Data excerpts
==================================================
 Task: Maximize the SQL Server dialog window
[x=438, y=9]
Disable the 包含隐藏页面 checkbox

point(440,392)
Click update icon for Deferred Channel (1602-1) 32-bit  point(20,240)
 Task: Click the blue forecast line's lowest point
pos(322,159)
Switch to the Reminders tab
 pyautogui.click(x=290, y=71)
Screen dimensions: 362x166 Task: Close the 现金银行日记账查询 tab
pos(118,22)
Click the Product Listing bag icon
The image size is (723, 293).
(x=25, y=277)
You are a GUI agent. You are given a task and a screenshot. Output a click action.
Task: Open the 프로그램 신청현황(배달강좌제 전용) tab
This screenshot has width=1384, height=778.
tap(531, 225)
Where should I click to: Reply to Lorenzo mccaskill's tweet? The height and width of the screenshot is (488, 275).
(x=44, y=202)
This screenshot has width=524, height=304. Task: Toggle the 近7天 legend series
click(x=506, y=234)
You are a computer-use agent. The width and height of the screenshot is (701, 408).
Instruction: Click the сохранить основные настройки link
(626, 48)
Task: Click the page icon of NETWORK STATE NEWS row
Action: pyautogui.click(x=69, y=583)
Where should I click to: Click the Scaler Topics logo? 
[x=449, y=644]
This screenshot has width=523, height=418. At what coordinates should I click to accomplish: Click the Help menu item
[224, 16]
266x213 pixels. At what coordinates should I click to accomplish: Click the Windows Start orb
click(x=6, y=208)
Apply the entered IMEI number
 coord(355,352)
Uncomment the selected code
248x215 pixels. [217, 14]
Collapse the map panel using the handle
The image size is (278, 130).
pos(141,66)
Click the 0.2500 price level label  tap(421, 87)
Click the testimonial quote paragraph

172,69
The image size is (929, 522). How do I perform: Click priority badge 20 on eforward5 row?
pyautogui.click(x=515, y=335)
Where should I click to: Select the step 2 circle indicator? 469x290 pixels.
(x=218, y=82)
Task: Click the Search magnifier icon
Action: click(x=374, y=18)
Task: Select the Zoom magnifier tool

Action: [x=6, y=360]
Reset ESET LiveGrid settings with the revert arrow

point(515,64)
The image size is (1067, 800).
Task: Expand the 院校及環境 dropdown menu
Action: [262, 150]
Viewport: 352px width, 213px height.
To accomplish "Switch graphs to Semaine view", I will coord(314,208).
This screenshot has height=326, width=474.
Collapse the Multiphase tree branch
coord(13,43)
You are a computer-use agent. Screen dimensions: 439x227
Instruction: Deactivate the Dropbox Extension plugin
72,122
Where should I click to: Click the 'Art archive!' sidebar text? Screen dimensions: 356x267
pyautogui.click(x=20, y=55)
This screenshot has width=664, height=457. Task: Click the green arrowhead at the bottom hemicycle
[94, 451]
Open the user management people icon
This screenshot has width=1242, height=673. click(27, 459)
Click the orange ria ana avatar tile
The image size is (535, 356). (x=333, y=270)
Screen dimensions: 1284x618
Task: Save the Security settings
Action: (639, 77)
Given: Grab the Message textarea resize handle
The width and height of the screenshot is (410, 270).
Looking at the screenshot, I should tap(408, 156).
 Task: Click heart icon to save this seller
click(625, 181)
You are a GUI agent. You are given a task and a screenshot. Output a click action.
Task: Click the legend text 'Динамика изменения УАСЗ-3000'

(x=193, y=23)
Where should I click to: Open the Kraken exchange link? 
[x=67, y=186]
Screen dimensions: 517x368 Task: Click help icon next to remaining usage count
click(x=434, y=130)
==================================================
▶ Assignment: Complete, exact output of the records is expected.

▶ Completed task:
 Task: Maximize the SQL Server dialog window
[x=438, y=9]
Disable the 包含隐藏页面 checkbox

point(440,392)
Click update icon for Deferred Channel (1602-1) 32-bit  point(20,240)
 Task: Click the blue forecast line's lowest point
pos(322,159)
Switch to the Reminders tab
 pyautogui.click(x=290, y=71)
Screen dimensions: 362x166 Task: Close the 现金银行日记账查询 tab
pos(118,22)
Click the Product Listing bag icon
The image size is (723, 293).
(x=25, y=277)
You are a GUI agent. You are given a task and a screenshot. Output a click action.
Task: Open the 프로그램 신청현황(배달강좌제 전용) tab
This screenshot has width=1384, height=778.
tap(531, 225)
Where should I click to: Reply to Lorenzo mccaskill's tweet? The height and width of the screenshot is (488, 275).
(x=44, y=202)
This screenshot has width=524, height=304. Task: Toggle the 近7天 legend series
click(x=506, y=234)
You are a computer-use agent. The width and height of the screenshot is (701, 408).
Instruction: Click the сохранить основные настройки link
(626, 48)
Task: Click the page icon of NETWORK STATE NEWS row
Action: pyautogui.click(x=69, y=583)
Where should I click to: Click the Scaler Topics logo? 
[x=449, y=644]
This screenshot has width=523, height=418. At what coordinates should I click to accomplish: Click the Help menu item
[224, 16]
266x213 pixels. At what coordinates should I click to accomplish: Click the Windows Start orb
click(x=6, y=208)
Apply the entered IMEI number
 coord(355,352)
Uncomment the selected code
248x215 pixels. [217, 14]
Collapse the map panel using the handle
The image size is (278, 130).
pos(141,66)
Click the 0.2500 price level label  tap(421, 87)
Click the testimonial quote paragraph

172,69
The image size is (929, 522). How do I perform: Click priority badge 20 on eforward5 row?
pyautogui.click(x=515, y=335)
Where should I click to: Select the step 2 circle indicator? 469x290 pixels.
(x=218, y=82)
Task: Click the Search magnifier icon
Action: click(x=374, y=18)
Task: Select the Zoom magnifier tool

Action: [x=6, y=360]
Reset ESET LiveGrid settings with the revert arrow

point(515,64)
The image size is (1067, 800).
Task: Expand the 院校及環境 dropdown menu
Action: [262, 150]
Viewport: 352px width, 213px height.
To accomplish "Switch graphs to Semaine view", I will coord(314,208).
This screenshot has height=326, width=474.
Collapse the Multiphase tree branch
coord(13,43)
You are a computer-use agent. Screen dimensions: 439x227
Instruction: Deactivate the Dropbox Extension plugin
72,122
Where should I click to: Click the 'Art archive!' sidebar text? Screen dimensions: 356x267
pyautogui.click(x=20, y=55)
This screenshot has width=664, height=457. Task: Click the green arrowhead at the bottom hemicycle
[94, 451]
Open the user management people icon
This screenshot has width=1242, height=673. click(27, 459)
Click the orange ria ana avatar tile
The image size is (535, 356). (x=333, y=270)
Screen dimensions: 1284x618
Task: Save the Security settings
Action: (639, 77)
Given: Grab the Message textarea resize handle
The width and height of the screenshot is (410, 270).
Looking at the screenshot, I should tap(408, 156).
 Task: Click heart icon to save this seller
click(625, 181)
You are a GUI agent. You are given a task and a screenshot. Output a click action.
Task: Click the legend text 'Динамика изменения УАСЗ-3000'

(x=193, y=23)
Where should I click to: Open the Kraken exchange link? 
[x=67, y=186]
Screen dimensions: 517x368 Task: Click help icon next to remaining usage count
click(x=434, y=130)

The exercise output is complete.